##### DATA RECORDS #####

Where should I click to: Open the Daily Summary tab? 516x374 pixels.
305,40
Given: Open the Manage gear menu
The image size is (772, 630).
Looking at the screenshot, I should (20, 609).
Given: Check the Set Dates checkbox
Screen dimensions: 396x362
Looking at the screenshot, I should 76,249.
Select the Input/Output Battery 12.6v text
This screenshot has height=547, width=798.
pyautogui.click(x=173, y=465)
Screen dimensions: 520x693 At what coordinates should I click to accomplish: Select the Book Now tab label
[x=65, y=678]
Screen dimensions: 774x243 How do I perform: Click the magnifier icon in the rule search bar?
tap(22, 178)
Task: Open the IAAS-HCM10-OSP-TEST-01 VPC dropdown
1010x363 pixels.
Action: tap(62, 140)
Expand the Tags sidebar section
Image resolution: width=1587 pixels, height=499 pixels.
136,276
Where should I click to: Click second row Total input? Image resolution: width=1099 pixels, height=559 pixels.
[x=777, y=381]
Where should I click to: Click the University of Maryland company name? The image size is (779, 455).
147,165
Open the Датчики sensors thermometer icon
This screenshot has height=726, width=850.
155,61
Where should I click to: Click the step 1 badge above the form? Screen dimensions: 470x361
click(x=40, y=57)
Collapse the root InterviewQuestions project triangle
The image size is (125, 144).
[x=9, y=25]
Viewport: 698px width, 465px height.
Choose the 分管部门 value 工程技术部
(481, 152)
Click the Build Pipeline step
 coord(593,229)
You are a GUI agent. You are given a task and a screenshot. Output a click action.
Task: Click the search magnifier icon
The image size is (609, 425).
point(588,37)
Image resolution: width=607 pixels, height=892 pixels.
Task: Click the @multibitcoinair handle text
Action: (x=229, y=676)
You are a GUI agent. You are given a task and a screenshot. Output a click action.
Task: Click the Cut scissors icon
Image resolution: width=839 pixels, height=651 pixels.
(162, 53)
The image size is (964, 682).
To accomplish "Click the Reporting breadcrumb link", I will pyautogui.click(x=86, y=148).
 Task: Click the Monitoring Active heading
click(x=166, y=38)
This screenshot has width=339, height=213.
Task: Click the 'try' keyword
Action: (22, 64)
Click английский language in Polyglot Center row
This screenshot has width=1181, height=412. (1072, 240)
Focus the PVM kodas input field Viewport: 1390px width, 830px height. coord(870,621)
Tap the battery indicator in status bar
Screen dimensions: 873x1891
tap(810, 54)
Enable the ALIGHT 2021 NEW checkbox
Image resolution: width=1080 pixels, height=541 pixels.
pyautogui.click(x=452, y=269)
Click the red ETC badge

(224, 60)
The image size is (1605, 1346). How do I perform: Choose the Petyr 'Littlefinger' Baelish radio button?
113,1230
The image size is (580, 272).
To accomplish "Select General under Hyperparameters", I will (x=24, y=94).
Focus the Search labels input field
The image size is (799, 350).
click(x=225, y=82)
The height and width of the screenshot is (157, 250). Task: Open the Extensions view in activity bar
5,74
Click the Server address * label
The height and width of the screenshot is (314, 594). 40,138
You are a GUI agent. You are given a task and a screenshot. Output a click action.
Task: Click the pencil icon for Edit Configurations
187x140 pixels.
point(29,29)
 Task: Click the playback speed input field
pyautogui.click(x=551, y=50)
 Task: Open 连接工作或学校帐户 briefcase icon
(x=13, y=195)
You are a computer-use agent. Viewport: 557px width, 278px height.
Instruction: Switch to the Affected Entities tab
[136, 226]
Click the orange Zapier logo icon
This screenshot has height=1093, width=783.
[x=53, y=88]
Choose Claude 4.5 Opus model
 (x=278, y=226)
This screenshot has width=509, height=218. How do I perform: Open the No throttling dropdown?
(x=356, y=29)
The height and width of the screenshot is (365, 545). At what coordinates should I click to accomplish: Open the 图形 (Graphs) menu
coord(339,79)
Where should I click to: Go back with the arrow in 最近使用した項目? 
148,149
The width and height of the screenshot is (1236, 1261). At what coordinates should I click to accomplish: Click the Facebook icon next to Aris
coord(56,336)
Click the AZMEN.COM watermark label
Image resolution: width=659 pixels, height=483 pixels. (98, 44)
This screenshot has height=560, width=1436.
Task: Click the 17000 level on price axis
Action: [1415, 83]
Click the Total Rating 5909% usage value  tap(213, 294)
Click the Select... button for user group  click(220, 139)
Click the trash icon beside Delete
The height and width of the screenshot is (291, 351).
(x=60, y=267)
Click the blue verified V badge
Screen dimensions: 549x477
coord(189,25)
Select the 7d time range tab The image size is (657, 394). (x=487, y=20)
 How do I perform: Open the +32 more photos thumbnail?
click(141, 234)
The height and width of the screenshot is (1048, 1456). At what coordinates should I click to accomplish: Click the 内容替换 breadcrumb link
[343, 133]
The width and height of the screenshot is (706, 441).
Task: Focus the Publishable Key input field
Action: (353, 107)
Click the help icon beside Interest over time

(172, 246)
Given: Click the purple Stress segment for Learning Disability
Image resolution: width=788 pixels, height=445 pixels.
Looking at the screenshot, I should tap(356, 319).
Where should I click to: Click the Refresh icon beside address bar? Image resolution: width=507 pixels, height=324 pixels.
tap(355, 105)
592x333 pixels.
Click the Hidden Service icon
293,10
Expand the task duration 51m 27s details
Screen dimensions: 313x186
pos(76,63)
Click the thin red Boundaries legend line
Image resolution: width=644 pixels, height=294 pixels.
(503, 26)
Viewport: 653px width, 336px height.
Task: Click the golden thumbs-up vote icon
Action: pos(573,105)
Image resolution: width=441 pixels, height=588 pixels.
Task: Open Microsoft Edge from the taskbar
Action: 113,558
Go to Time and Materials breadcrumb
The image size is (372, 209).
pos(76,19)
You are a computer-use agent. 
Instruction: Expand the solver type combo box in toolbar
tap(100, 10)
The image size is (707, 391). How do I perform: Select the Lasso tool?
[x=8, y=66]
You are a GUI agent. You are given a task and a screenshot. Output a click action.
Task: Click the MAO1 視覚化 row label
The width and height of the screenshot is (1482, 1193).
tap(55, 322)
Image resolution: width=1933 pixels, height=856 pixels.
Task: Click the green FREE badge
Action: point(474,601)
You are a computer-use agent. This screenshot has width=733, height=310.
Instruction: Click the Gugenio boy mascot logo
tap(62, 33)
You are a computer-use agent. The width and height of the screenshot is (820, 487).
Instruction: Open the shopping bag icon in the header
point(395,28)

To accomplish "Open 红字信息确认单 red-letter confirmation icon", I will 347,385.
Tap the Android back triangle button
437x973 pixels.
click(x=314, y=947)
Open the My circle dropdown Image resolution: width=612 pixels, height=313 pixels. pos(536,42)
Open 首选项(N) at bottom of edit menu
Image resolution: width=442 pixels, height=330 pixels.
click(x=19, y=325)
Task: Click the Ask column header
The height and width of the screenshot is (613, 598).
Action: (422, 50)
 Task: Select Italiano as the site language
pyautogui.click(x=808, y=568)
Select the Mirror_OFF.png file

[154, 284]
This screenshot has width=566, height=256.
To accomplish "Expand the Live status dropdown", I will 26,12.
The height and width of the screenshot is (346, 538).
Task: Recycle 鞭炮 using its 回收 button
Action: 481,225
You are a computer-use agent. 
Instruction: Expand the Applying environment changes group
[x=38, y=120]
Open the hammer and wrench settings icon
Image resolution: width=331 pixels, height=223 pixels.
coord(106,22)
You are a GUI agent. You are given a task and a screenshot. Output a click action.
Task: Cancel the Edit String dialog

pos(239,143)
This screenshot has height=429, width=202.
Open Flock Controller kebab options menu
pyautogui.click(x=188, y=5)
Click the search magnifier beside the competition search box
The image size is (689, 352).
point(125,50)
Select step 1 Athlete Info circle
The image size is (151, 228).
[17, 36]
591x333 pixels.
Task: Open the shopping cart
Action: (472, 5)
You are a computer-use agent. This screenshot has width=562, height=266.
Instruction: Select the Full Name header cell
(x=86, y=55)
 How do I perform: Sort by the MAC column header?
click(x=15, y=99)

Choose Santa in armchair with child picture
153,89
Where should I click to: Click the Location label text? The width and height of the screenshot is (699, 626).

#####

In the data above, which lines have "computer"? Report each of them.

FINISHED TASK:
You are a computer-use agent. Viewport: 557px width, 278px height.
You are a computer-use agent. 
You are a computer-use agent. This screenshot has width=733, height=310.
You are a computer-use agent. The width and height of the screenshot is (820, 487).
You are a computer-use agent. 
You are a computer-use agent. This screenshot has width=562, height=266.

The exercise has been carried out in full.